I believe that the rise of audiovisual media as the dominant public media in our culture has led to the demise of secularisation, in two ways. Firstly, audiovisual mass popular media have added ritual dimensions to the communication of information, to the point of resacralising popular culture. We see this in the news reports of responses to the fall of the Twin Towers after September 11, images of public prayer vigils, with candles and prayers pasted on billboards next to photographs of victims. We also see it in the Big Brother spectacle, where contestants leave the real world by crossing a bridge over cheering, almost delirious, fans, toward the BB house as legendary heroes make their way to Mt Olympus. Audiovisual media re-form and re-create religious symbols and narratives in their endeavour to portray the world’s story.

Secondly, audiovisual media have allowed religious institutions to re-enter the sphere of public discourse.

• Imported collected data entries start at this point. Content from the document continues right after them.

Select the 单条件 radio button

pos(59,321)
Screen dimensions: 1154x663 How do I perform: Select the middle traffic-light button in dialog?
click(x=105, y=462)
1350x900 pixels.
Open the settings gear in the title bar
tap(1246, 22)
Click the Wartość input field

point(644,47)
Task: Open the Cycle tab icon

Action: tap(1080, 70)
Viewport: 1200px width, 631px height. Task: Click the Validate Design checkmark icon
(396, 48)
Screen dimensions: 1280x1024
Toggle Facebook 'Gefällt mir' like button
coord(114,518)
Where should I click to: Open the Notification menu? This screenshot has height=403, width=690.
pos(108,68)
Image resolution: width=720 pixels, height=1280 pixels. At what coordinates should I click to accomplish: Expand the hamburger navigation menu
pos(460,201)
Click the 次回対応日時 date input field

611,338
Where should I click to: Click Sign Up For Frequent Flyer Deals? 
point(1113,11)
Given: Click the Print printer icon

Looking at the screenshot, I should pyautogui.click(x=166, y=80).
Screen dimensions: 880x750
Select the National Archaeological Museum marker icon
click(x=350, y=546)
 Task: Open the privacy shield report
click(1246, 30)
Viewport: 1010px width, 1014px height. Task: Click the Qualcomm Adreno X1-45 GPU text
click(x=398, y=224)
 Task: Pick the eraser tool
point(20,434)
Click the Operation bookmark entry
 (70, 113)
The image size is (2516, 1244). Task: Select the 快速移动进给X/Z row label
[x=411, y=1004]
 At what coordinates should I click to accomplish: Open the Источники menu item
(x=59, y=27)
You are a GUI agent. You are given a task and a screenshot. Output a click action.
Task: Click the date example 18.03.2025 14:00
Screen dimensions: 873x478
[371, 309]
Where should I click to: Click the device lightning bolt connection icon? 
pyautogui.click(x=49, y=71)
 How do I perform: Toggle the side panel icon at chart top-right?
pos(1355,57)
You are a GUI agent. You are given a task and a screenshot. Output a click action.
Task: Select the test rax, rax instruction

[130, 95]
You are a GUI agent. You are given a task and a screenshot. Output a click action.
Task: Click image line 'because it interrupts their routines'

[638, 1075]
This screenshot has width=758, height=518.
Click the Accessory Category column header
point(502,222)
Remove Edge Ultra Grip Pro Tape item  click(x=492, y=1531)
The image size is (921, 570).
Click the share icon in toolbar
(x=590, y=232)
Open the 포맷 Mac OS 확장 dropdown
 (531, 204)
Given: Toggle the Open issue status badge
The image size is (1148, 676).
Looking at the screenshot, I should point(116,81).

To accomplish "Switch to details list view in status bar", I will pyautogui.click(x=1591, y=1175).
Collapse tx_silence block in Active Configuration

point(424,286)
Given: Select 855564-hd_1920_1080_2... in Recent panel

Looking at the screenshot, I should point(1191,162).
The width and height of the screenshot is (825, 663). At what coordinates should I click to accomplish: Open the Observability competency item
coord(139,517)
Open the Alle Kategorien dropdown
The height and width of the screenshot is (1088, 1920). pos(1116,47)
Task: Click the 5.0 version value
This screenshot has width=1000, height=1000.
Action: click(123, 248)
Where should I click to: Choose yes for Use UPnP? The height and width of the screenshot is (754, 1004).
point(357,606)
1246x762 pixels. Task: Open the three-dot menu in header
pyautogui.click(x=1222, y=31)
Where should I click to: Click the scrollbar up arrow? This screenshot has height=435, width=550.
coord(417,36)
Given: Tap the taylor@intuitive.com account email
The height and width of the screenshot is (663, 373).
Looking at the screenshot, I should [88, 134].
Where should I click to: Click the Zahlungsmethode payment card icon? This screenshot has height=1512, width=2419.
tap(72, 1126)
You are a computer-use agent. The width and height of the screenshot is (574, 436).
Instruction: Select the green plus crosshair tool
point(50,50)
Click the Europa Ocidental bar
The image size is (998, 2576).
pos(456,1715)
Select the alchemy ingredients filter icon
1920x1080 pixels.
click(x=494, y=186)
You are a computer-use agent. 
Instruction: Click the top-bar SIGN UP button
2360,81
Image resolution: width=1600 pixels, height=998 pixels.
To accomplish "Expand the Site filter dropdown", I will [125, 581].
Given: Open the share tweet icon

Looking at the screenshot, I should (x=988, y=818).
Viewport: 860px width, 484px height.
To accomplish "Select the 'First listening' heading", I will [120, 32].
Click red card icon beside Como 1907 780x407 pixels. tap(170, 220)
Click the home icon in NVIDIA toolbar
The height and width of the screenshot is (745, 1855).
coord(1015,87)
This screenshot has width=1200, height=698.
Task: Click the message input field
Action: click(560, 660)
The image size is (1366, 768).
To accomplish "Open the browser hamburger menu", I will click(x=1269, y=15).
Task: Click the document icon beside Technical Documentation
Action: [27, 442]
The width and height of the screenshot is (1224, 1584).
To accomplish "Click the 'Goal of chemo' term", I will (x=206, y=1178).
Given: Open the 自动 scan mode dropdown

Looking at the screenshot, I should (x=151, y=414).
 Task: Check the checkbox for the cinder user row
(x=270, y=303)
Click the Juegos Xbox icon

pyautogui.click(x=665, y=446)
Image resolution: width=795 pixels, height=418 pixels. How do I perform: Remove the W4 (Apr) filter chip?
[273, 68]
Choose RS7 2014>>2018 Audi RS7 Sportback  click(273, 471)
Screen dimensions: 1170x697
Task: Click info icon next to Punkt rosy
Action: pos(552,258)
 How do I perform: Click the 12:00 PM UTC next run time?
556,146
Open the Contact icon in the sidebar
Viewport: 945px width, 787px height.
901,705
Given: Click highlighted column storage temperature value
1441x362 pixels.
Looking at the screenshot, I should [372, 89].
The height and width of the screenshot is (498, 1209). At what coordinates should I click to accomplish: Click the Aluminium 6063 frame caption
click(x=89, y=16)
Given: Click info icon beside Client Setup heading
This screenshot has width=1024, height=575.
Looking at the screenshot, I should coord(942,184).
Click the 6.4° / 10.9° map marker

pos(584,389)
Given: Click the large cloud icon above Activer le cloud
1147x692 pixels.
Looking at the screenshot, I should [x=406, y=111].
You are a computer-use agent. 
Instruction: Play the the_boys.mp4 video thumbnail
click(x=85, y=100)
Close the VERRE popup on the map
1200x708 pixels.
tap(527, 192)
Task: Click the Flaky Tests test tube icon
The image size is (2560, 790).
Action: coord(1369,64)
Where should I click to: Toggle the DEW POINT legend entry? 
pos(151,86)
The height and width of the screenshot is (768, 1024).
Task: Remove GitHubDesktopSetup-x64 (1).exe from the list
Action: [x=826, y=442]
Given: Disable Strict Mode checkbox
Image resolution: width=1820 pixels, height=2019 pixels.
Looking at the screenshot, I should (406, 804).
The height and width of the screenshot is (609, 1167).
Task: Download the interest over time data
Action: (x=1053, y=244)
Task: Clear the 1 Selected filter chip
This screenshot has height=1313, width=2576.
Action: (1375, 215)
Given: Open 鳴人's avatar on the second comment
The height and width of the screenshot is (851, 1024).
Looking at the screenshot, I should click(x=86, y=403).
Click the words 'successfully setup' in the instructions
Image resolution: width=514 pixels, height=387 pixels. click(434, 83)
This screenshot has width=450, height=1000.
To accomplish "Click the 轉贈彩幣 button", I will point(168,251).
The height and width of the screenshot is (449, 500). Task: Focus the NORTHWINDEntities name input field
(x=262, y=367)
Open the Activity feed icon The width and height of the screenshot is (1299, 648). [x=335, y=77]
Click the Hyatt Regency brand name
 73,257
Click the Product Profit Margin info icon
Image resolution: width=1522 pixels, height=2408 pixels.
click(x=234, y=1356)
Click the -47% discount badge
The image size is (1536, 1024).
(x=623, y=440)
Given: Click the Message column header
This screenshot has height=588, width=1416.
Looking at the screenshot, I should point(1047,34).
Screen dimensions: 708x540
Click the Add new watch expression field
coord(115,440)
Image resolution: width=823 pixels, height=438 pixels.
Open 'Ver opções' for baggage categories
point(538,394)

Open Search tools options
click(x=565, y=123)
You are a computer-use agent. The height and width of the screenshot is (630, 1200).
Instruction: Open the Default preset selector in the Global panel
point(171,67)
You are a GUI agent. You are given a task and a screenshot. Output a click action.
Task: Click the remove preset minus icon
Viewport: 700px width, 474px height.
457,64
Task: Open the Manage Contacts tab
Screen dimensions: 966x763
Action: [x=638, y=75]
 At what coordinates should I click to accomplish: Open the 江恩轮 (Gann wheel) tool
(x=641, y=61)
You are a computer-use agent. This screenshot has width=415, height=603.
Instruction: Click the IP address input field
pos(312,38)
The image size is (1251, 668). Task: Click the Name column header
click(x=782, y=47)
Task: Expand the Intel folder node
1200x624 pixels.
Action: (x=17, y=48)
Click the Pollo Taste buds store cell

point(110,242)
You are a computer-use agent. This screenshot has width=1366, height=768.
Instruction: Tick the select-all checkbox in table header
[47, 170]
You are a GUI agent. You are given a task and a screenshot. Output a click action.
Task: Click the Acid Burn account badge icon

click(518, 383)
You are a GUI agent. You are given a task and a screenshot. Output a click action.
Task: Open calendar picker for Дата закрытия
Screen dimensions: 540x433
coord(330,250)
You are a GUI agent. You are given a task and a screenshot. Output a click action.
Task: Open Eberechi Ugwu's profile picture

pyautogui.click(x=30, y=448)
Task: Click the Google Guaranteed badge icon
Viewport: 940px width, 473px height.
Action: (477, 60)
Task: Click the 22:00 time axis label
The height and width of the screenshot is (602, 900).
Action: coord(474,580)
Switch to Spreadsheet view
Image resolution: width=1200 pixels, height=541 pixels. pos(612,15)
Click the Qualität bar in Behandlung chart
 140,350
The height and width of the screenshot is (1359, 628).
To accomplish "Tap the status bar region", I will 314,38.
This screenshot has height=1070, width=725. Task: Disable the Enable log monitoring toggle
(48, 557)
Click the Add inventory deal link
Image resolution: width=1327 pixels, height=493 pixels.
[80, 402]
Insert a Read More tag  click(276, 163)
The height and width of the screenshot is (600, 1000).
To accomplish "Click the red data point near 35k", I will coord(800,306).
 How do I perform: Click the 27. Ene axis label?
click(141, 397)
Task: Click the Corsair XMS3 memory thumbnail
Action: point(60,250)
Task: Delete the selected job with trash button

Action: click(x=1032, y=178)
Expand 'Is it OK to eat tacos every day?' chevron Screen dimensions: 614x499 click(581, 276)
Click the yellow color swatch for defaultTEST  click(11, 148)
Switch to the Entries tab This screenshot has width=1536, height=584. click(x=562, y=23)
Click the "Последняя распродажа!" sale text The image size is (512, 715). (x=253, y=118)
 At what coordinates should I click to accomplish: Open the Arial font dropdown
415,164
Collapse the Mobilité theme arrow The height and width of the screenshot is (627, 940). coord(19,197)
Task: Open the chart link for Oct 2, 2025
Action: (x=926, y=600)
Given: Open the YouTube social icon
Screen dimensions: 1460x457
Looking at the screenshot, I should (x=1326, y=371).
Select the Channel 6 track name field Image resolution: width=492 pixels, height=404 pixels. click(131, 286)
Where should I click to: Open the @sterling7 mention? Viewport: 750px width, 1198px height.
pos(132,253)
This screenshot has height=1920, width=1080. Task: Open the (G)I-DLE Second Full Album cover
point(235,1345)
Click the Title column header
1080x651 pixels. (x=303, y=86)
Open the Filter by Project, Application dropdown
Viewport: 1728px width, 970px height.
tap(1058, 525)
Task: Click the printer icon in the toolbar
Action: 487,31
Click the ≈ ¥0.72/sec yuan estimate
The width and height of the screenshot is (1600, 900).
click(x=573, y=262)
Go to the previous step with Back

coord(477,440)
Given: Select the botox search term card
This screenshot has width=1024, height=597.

On the one hand, politicians assert the secularisation ideology by telling outspoken bishops and priests to “stick to spiritual concerns, and leave the politics to us”. Yet when we see our Prime Minister appear at a Hillsong gathering we realise how much politicians rely on support from religious groups to maintain electoral support.

The role of religious institutions in public life of late modernity thus depends on how they involve themselves in the discourses played out in mass media. Evangelical Protestant churches appear to thrive in the mass media market, not only because they seem to have fewer ethical concerns about borrowing from popular culture in their evangelism (such as the marketing of Christian mobile phone covers, or iPod shuffle cases in the shape of a cross), but also because their mythologies and doctrines are aligned with the codes and narratives arranged in mass media.

For evangelicals, the gospel is seen as a dynamic and creative concept. The dualistic theology of evangelicalism marries well with symbolism and narratives of television. Evangelicals hold a utilitarian view of media, and an emphasis on the individual as a social unit, in the same way that TV does, and focus on experiential and emotional communication of faith.

Mainline churches, however, are viewed as “boring” and “irrelevant”, constrained by the formulations and regulations of a print-based culture, by a generation who have new aesthetic standards shaped by a culture of sound and vision. This generation see the world they live in as rejected by these churches (perhaps rightly) as consumerist and devoid of meaning.

A paradox now exists in the West. Those societies that have established national churches (such as in Western Europe) find declining church attendances and an increasingly silenced institution in public life. On the other hand, those nations founded on the church vs. state divide (such as the United States, and to a lesser extent Australia) find that religion flourishes in a pluralist, autonomous social sphere.

So why should we think about mass media? We can take a cue from the Gospels. In them we see a Jesus who uses parables to explain God’s purpose for the world. These stories are free from ecclesial jargon, and use popular themes and symbols of an agrarian society to give a picture of the Kingdom of God. And in telling these stories Jesus takes theological debate out of the temple and into the streets and lanes, defying the authority of the religious elite.

Two thousand years later, people use mass media to construct a religious identity, outside the confines of religious institutions and their doctrines. The authority of the Church is challenged by the popularity of Supernatural, Touched by an Angel and Sunday Night Safran, that explore religious issues in a language and format that is by far more accessible and attractive. People alienated by the old forms of religious expression on a Sunday morning are finding safe places to explore new symbols, stories and ways of being in community in the virtual world.

The future of the Church is dependent on its willingness to enter this place, to explore the conversations played out therein, and entertain the notion that it is no longer the single authority on religious life in this country.